RECORDS FOR THIS EXERCISE:
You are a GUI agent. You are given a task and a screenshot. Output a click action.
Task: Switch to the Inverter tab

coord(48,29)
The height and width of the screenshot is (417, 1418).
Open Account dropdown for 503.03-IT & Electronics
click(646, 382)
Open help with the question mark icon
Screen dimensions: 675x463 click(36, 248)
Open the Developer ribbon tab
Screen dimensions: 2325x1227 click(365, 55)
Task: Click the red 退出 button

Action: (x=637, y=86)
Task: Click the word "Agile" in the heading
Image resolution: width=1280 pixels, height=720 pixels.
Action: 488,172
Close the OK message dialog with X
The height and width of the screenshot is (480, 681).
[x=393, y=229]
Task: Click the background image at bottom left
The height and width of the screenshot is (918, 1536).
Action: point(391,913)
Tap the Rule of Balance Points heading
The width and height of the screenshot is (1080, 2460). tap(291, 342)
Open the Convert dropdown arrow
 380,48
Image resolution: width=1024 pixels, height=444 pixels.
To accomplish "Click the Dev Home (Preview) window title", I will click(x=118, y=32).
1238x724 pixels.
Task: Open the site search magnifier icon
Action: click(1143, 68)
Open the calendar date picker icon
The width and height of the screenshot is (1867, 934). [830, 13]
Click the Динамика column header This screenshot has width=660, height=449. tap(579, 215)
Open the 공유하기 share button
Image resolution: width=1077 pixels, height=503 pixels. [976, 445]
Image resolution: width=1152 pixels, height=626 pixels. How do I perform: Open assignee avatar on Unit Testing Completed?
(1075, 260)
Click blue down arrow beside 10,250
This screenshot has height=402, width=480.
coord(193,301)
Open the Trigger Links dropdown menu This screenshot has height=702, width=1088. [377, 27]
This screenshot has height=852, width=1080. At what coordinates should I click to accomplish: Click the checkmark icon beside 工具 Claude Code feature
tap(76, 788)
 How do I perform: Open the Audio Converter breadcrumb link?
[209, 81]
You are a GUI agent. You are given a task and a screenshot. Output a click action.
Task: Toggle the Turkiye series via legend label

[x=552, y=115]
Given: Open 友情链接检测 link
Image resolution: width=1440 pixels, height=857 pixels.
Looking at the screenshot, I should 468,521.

WHAT IS EXPECTED: Repeat the material above exactly, beginning with its first line and ending with the line that holds "Task: Click the word", and leave out everything else.

COMPLETED EXERCISE:
You are a GUI agent. You are given a task and a screenshot. Output a click action.
Task: Switch to the Inverter tab

coord(48,29)
The height and width of the screenshot is (417, 1418).
Open Account dropdown for 503.03-IT & Electronics
click(646, 382)
Open help with the question mark icon
Screen dimensions: 675x463 click(36, 248)
Open the Developer ribbon tab
Screen dimensions: 2325x1227 click(365, 55)
Task: Click the red 退出 button

Action: (x=637, y=86)
Task: Click the word "Agile" in the heading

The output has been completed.